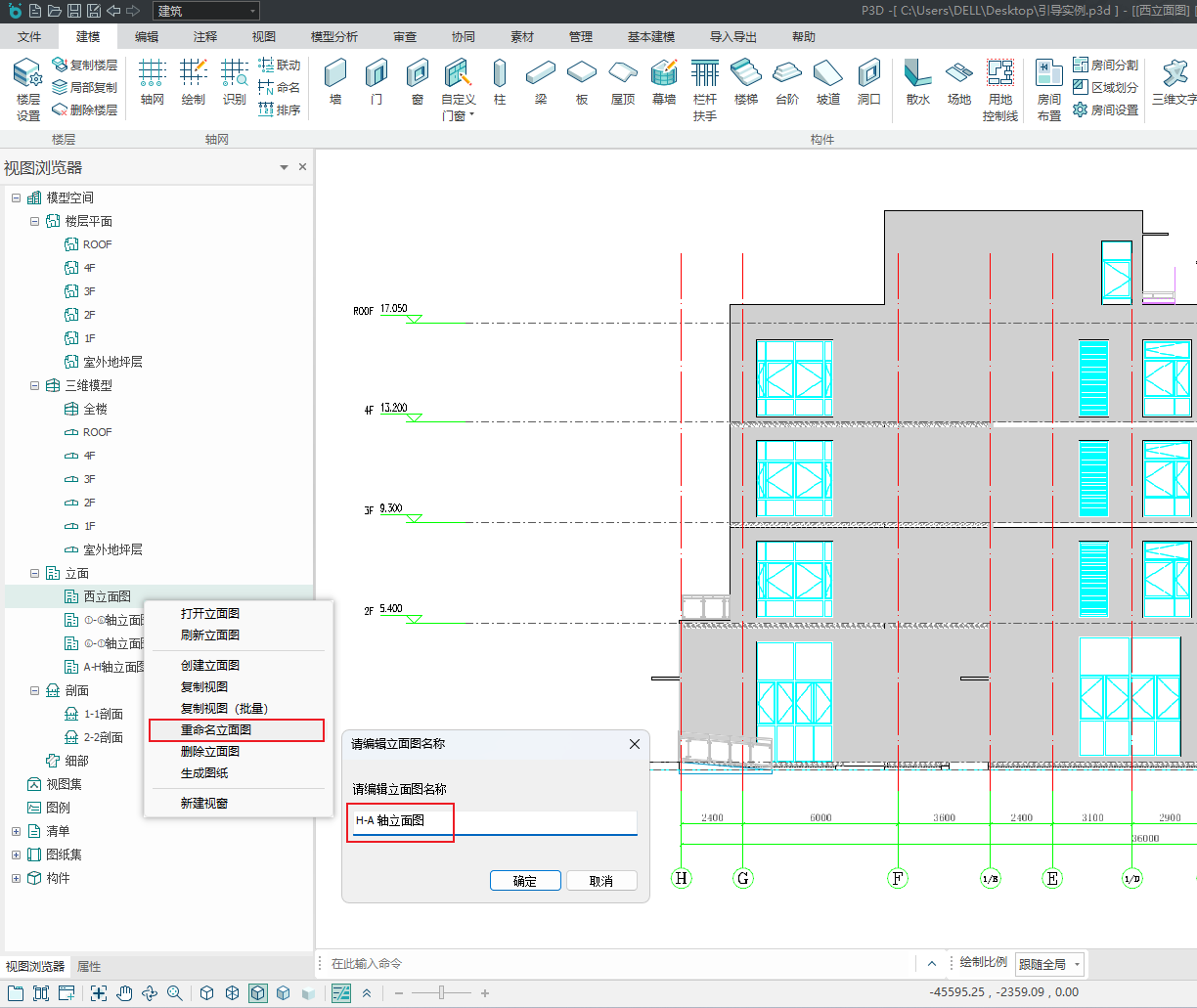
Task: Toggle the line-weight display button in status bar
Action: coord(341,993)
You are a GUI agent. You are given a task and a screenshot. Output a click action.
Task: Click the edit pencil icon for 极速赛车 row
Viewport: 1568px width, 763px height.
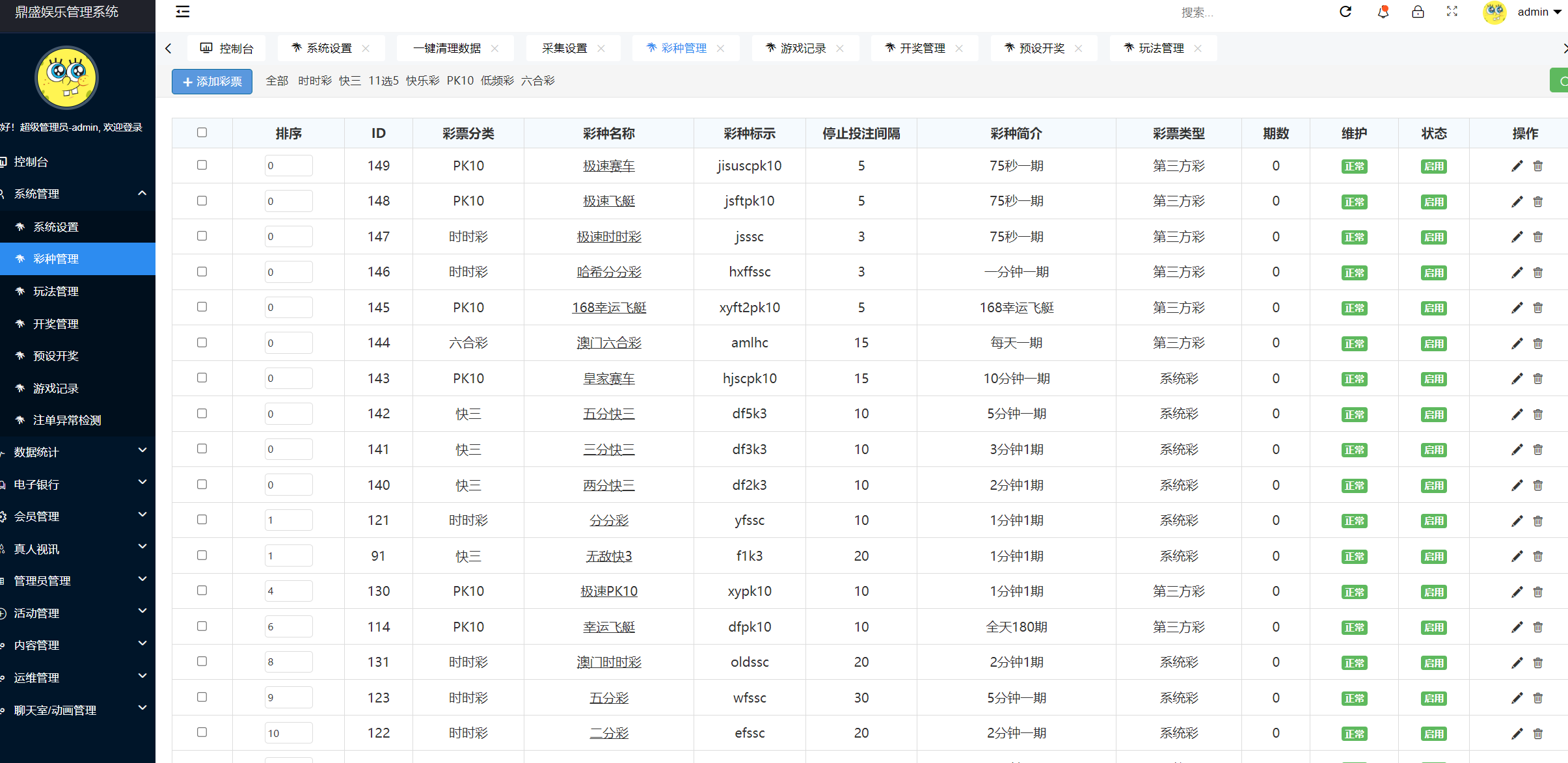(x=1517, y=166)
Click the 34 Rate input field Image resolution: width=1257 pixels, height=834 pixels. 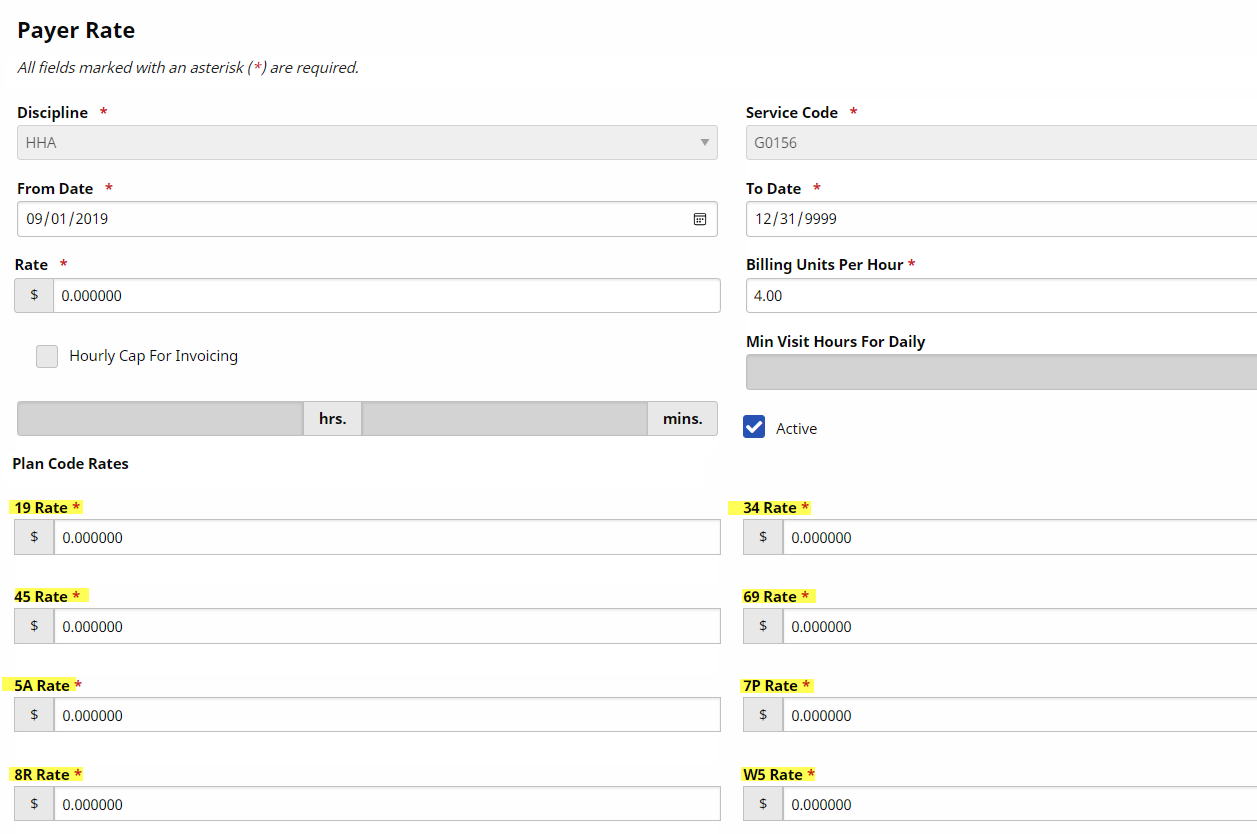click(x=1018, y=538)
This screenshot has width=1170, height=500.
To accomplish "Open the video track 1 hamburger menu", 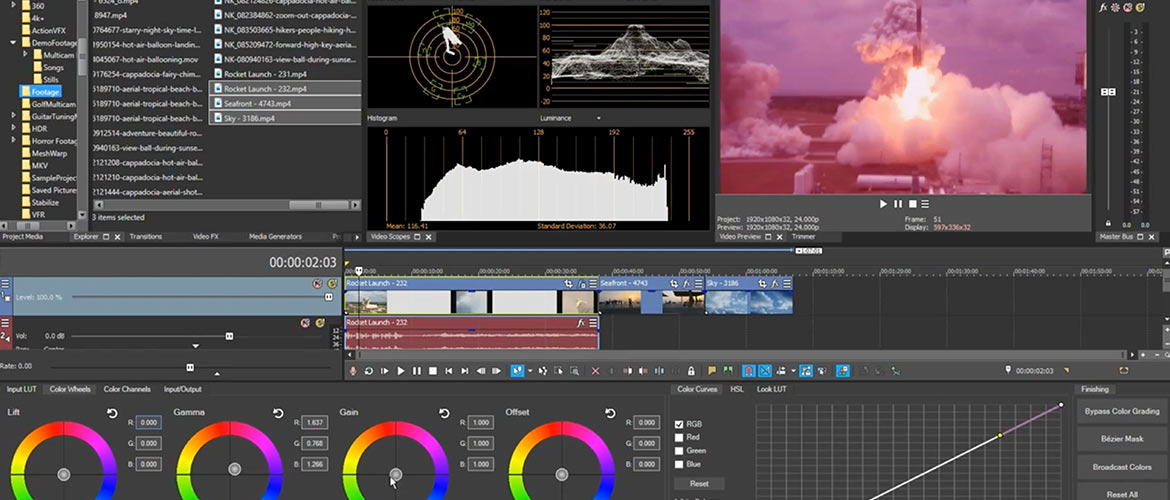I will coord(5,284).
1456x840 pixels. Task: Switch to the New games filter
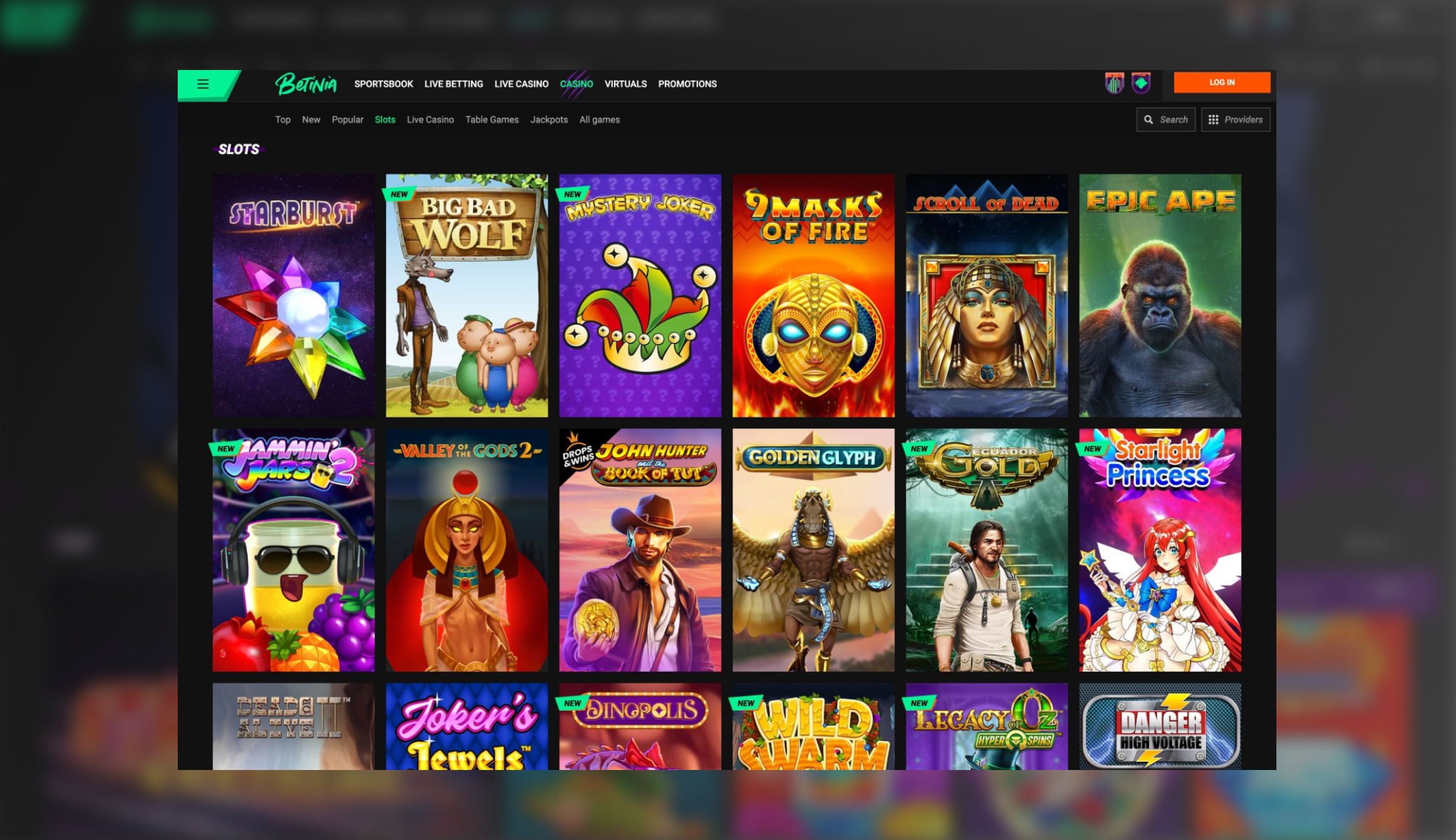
· · · · ·
→ **Your task**
How many lines in the rows above contain the word "screenshot"? Reply with the number only.

→ **Expected output**
2